Perché è evidente a chiunque abbia un briciolo di raziocino che nel pieno della terza ondata, con l'inizio della campagna vaccinale, in un paese che nel momento in cui scrivo conta 84.202 - leggete insieme a me: ottanta quattro mila duecento due morti per Covid, radunare qualche centinaio di atleti adolescenti da tutta Italia all'interno della stessa piscina coperta è tutto fuorché una buona idea.
Adolescenti che non vengono fermati, badate bene: semplicemente gareggeranno su base regionale. È un problema insormontabile? Certo che no. Quando frequentai il corso allenatore di primo livello il mai abbastanza celebrato e rimpianto, carissimo Franco Sardella si prodigò nello spiegare che l'obiettivo è quello di aiutare l'atleta a raggiungere il picco prestativo nel momento del massimo sviluppo psico fisico. Un percorso lungo e irto di imprevisti che richiede pazienza, lucidità e condivisione.
Ai tanti che stanno invece tappezzando la rete di commenti tipo s tate distruggendo i sogni dei nostri ragazzi, oltre a ricordare che quello della proiezione è un meccanismo talmente arcaico e primitivo che a questi livelli rende opportuno il ricorso a qualche forma di supporto psicologico, vorrei fare presente che se il sogno dei loro ragazzi è quello di prendere la medaglia ai categoria per avere la foto in cronaca locale, beh forse è proprio meglio distruggerlo subito: gli eviterete poi la frustrazione di far parte di quel novanta per cento di campioncini che non riusciranno mai a vincere un titolo assoluto.

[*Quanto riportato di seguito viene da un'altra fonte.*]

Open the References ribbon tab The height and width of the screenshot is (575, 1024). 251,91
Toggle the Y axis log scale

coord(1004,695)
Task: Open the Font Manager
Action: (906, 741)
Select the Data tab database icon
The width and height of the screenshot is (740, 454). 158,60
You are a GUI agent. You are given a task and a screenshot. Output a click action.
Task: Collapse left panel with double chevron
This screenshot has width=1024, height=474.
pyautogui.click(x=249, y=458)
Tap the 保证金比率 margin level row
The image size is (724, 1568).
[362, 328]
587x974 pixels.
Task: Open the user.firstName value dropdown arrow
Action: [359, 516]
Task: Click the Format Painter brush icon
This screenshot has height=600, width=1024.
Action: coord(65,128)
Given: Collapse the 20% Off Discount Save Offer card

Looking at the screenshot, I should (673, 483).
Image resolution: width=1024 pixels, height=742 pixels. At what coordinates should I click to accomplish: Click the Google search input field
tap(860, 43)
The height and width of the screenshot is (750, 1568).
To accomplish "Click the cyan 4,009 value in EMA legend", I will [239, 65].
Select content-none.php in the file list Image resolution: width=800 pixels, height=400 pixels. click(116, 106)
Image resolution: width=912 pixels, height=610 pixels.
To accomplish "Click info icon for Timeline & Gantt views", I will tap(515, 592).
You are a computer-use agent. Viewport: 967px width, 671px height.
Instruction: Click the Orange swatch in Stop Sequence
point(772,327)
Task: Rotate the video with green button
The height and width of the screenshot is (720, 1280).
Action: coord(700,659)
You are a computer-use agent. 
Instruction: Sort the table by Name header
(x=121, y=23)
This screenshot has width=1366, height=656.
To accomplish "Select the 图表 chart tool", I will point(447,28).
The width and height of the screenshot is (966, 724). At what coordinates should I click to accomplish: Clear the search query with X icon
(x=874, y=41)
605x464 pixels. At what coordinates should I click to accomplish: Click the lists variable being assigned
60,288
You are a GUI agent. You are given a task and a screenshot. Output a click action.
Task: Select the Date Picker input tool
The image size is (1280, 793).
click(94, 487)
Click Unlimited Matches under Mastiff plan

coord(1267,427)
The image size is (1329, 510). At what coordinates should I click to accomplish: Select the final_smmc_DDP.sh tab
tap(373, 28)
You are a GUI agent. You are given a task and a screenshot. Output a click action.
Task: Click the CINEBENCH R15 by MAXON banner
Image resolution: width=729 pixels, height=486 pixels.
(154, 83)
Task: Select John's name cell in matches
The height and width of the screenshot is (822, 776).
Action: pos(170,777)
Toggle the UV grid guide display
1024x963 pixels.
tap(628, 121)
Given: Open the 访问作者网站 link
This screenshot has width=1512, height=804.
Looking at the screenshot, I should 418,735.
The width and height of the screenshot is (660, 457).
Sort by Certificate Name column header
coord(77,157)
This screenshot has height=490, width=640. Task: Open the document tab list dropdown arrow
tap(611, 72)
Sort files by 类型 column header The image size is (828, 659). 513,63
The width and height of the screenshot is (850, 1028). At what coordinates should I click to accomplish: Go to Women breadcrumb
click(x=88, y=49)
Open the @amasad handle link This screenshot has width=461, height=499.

Il mestiere del genitore, del tecnico, del dirigente dovrebbe essere quello di accompagnare gli atleti lungo un percorso di crescita affrontando le avversità senza abbattersi e nella consapevolezza che anche il nuotatore è un cittadino con i medesimi diritti e doveri del resto della collettività. Si chiama, pensate un po', educazione.